# Given information

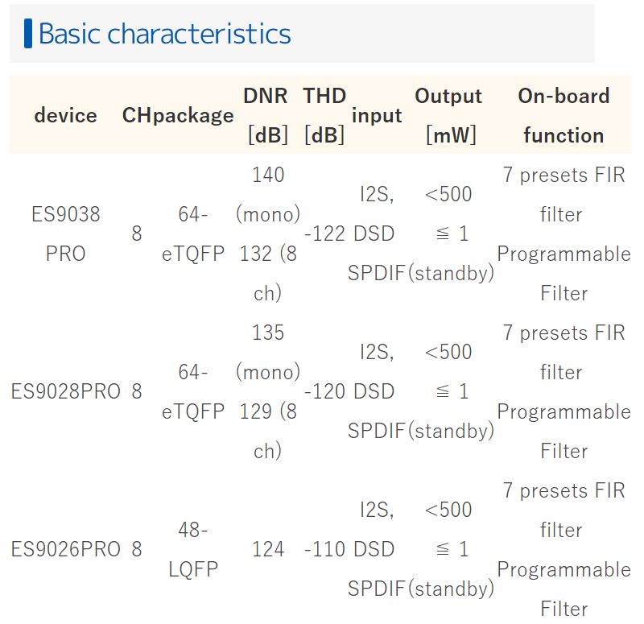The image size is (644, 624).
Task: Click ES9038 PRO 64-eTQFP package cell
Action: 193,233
--
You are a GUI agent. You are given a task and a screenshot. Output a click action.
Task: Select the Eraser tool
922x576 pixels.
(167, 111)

# Exercise requirements
Rewrite the records from the line that has "The image size is (644, 624)." through the line that has "Action: 193,233", swapping "Click" for "Tap" and keeping everything else the same. Leave the pictures out.

# Task solution
The image size is (644, 624).
Task: Tap ES9038 PRO 64-eTQFP package cell
Action: 193,233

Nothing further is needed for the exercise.